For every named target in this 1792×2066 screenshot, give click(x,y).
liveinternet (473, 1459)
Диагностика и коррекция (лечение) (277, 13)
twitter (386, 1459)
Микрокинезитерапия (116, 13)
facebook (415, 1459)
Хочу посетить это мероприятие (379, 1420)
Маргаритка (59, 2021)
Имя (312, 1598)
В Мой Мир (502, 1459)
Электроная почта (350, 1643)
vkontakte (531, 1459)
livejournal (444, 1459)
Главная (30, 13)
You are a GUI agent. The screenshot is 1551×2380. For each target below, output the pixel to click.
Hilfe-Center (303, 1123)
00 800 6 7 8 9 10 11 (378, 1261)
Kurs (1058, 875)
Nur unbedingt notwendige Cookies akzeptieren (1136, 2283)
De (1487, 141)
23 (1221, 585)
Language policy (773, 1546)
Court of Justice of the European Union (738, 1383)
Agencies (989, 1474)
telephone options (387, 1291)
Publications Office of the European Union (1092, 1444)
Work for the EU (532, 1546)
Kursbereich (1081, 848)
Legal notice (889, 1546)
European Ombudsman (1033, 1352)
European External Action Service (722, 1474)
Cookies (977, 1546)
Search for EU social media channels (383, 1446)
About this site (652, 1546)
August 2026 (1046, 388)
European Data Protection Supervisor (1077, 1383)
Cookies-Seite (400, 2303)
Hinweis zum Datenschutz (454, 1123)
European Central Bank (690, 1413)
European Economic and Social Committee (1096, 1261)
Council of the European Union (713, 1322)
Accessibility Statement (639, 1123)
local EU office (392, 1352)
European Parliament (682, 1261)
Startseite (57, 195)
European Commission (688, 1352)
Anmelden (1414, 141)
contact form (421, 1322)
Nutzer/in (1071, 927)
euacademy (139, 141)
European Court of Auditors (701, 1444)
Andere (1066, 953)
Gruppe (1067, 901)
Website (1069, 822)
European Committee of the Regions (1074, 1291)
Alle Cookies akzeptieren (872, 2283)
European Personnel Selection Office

** Aim of the exercise **
Within the listing above, extract exactly the lines from the line with "Work for the EU (532, 1546)" to the line with "About this site (652, 1546)", the two named lines included, and no others.

** Result below **
Work for the EU (532, 1546)
Kursbereich (1081, 848)
Legal notice (889, 1546)
European Ombudsman (1033, 1352)
European External Action Service (722, 1474)
Cookies (977, 1546)
Search for EU social media channels (383, 1446)
About this site (652, 1546)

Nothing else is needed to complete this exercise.